Israel Seed
News


Protecting intellectual property on the Web
By Stephanie Sanborn

From Infoworld.com

June 25, 2000
THE HULLABALOO OVER digital rights and content rights recently reached a fever pitch as music fans and the recording industry clashed over the distribution of digital music files. However, the DRM (digital rights management) struggle is not limited to music; all companies need to protect what's theirs on the Internet. "The word 'copyright' pretty much says it: If you create it, you have the right to say who gets to copy it or who gets to use it for what purpose," says Tony Henning, senior analyst of virtual asset management at San Mateo, Calif.-based digital photography specialists Future Image. "If stuff you create can be misappropriated, your incentive for continuing to create valuable intellectual property diminishes significantly."

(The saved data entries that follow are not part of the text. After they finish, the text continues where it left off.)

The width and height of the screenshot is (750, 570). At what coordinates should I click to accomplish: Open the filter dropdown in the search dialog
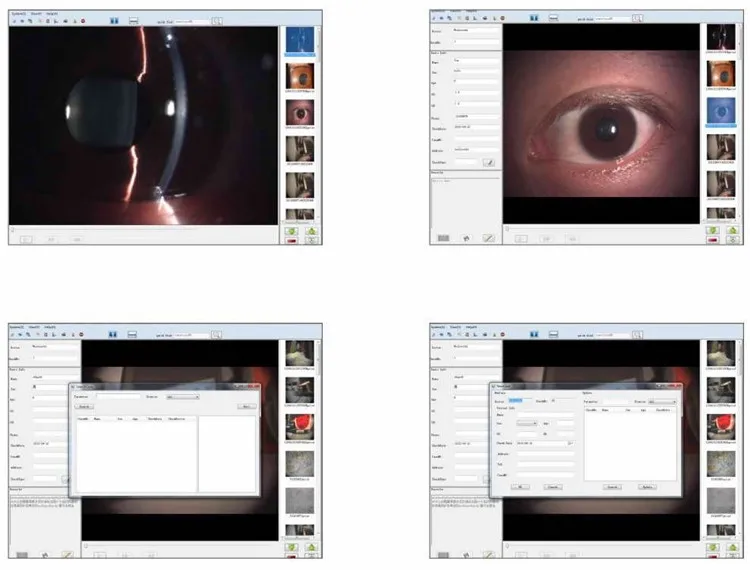(x=183, y=397)
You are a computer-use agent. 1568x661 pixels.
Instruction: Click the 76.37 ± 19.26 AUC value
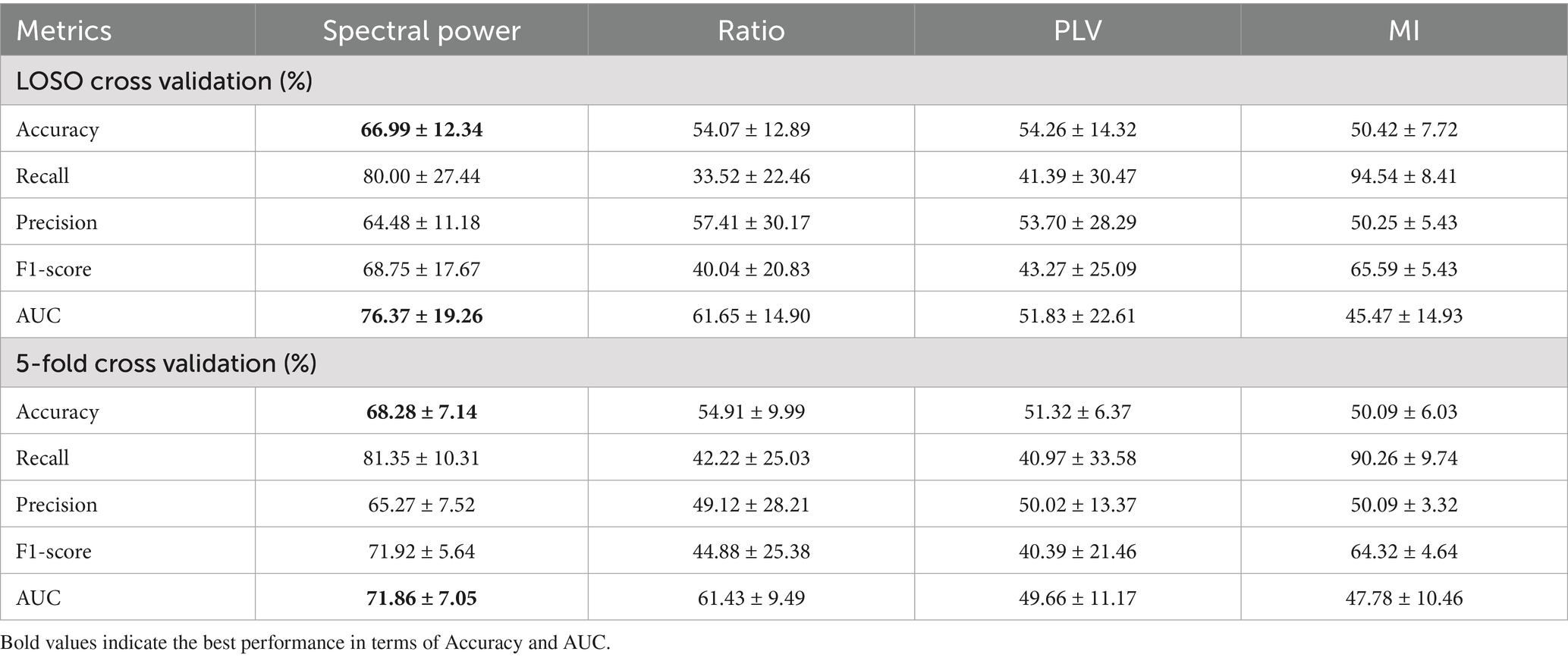click(x=421, y=316)
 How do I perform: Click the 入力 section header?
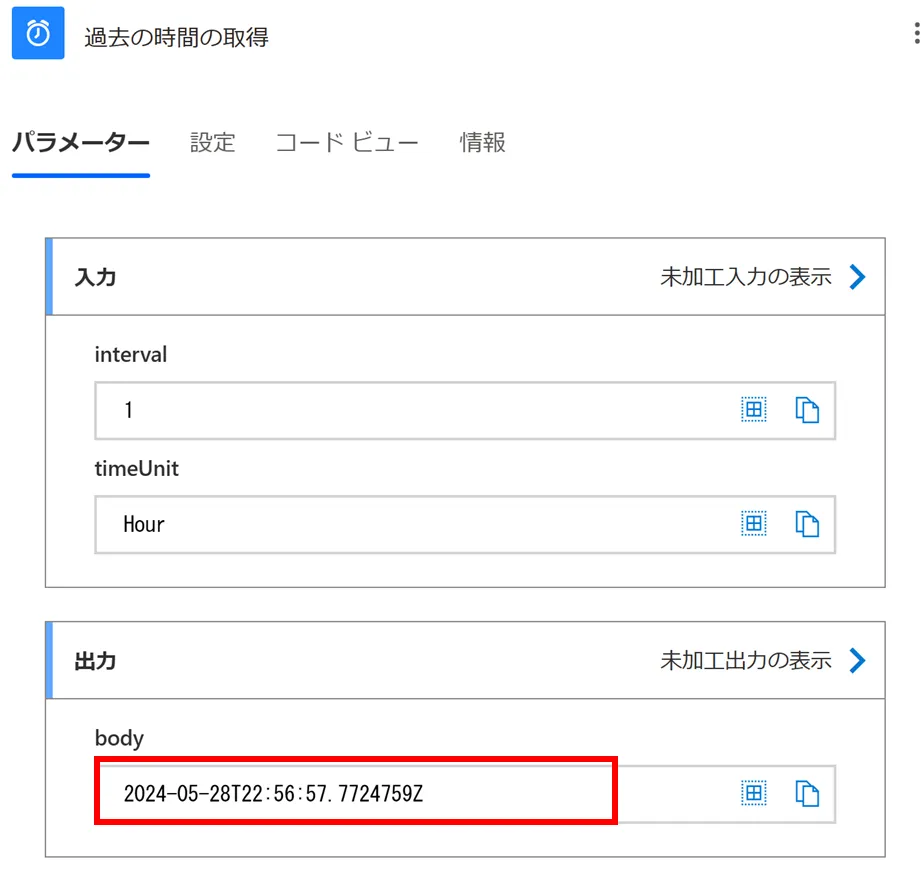click(96, 277)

With more companies taking their business online, protecting often-expensive digital content -- such as a graphical catalog created by an auto parts dealer -- becomes much more important. If another company "borrows" images for its own use, the raided company has lost its distinguishing aspect. "Every piece of intellectual property that gets disseminated ... ought to be rights-controlled," Henning explained. "That doesn't mean anything particularly draconian; it just means managing content by knowing who owns it, where it is, and who's using it." Because DRM applies to multiple forms of digital and analog content, several technologies are being used to protect intellectual property. For example, the digital video market often uses watermarked DVDs to prevent copying, whereas basic encryption may be enough to protect PDF or text files.

Regardless of the technology used, access rights associated with the content are necessary to make sure users can reach the resources they need. These rights allow a content owner to dictate who can see the content and in what form; for example, a user may be able to download an e-book, but the rights can be set to prevent forwarding or printing, or make the content expire after a time. ContentGuard, a DRM company spun off from Xerox, currently specializes in the publishing arena. In April ContentGuard focused on rights with the creation of an XrML (Extensible rights Markup Language) standard. "XrML ... specifies rights around the content," says Ranjit Singh, president and COO of ContentGuard, in McLean, Va. "All valuable content will eventually have rights associated with it, because there's concern that the whole notion of the Internet is seamless, frictionless distribution, but it also has the effect of perfect reproduction instantaneously."

XrML is licensed royalty-free by ContentGuard; the company is also setting up an XrML industry forum and working group to develop extensions and upgrades. ContentGuard also will expand into markets other than publishing such as digital audio and video during the next few months, Singh says. In the digital images market, many companies are looking for ways to make sure their images don't wander off their Web sites. According to Fred Bullock, senior vice president of marketing at DRM specialist Alchemedia, businesses that could benefit from DRM for images include stock-photo companies, companies with well-known images, such as Disney, and museums and similar groups that display images on the Web.

"The challenge, especially for people who have visually oriented content, is that anything you can see with a browser is a mouse-click away from being copied," Bullock says. Alchemedia's CleverContent Server 2.0, unveiled last week, allows content owners to embed hyperlinks into images; these links direct viewers back to the company's Web site or provide copyright information. With CleverContent, images cannot be taken from a Web site without the content owner's permission. Because digital images and video -- known as "dollar images," as they promote and drive sales to a site -- are being used more often in the e-commerce realm, the need to protect that property and the investment behind it becomes more pressing. "We're no longer dealing with operating systems and computing environments where information roams in an unprotected fashion," says Talal Shamoon, vice president of media at Santa Clara, Calif.-based InterTrust.

"We're talking about an environment where there are secrets." InterTrust's commerce platform associates access rules with content and ensures the rules follow the content. These rules can also be extended offline so a user can, for example, buy digital music without having to be connected to the backbone, Shamoon says. "In the future, DRM will be part of every digital environment," Shamoon added. "It will be part of the OS, part of the portable device, part of the server -- it will be part of the computer."